July 21, 2014

This blog consists of my own subjective experiences on the 5Rhythms® dancing path, and are not sanctioned by any 5Rhythms® organization or teacher.

I did not dance for two consecutive Fridays; and was eager to get to dance on Friday night.  There was a tiny flavor of fear, too, after a few days away, that the magic would have disappeared and I wouldn’t be able to move at all.  I should not have worried, since I was swept away by the strength of the crowd shortly after I entered the room.

The first wave was delightful; and Tammy brought us together briefly before starting the second wave.  She shared that she had challenged herself to come up with something that she doesn’t like about 5Rhythms; and that the only things she could think of were easily dismissed as functions of her own ego. 

Tammy also went through the litany of the Rhythms quickly, for the sake of new dancers: Flowing, Staccato, Chaos, Lyrical and Stillness.   I felt a wave of emotion.  I have heard that very litany hundreds, if not thousands, of times now.  This has been my path. 

Once, at a Buddhist training, a senior teacher in the Shambhala Buddhist tradition began talking about a file cabinet that contains all of his Buddhist certificates and training documents, “This has been my path,” he said, and he surprised himself, choking on one gasping sob.  “This has been my path.”  Tears poured down his cheeks as he was briefly overwhelmed with emotion.

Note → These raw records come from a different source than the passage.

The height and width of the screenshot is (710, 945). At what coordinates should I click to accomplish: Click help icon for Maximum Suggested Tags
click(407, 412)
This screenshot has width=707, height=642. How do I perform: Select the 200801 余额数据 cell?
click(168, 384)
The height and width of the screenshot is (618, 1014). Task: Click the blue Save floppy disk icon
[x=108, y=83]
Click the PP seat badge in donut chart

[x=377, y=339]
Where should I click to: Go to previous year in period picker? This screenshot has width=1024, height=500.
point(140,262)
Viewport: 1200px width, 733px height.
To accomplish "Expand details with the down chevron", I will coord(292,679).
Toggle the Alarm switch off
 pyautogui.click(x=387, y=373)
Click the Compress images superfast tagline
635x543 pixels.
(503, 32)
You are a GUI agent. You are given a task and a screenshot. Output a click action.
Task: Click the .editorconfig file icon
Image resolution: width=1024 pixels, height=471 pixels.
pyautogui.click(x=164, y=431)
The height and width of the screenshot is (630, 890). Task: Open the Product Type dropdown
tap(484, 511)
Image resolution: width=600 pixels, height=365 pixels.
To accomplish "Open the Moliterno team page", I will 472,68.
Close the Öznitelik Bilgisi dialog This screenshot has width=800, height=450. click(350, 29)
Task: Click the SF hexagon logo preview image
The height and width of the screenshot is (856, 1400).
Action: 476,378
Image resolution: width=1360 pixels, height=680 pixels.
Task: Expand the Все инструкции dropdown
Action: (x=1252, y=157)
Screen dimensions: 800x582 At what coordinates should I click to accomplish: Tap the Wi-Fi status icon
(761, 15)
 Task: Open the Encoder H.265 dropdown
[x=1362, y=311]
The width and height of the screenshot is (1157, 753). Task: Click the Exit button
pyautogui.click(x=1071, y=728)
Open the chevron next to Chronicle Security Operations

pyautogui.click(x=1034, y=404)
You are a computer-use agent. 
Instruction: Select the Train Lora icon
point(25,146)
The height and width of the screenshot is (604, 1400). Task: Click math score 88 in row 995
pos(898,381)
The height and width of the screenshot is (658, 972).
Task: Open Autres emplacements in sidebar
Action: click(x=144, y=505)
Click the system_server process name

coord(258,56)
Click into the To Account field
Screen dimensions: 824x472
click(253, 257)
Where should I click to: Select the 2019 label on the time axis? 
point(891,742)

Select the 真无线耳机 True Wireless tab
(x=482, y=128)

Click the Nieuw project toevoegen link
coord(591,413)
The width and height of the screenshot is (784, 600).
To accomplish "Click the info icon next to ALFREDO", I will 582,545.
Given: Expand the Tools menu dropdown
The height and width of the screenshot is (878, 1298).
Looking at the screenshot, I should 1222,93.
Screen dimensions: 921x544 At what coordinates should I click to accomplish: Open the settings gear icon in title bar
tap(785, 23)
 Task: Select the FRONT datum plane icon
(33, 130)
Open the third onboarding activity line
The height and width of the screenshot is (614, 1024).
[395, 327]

I felt similarly in this moment.  The emotions I could identify were devotion, heartbreaking gratitude, a kind of wonder, and gigantic, pulsing tenderness.  There seemed to be enormous energy in my throat that would gather and release.  I cried periodically throughout the class; and rested my forehead to the floor after the conclusion of the final song and wept.

Before the second wave began, Tammy invited us to investigate balance through different parts of our bodies, starting with asking us to remain balanced on one foot for as long as possible, then to shift onto the other foot once the suspended foot chanced to touch the ground.  I was delighted, experimenting happily with the edges of balance, finding that I could go quite far from my center of gravity and still stay alight.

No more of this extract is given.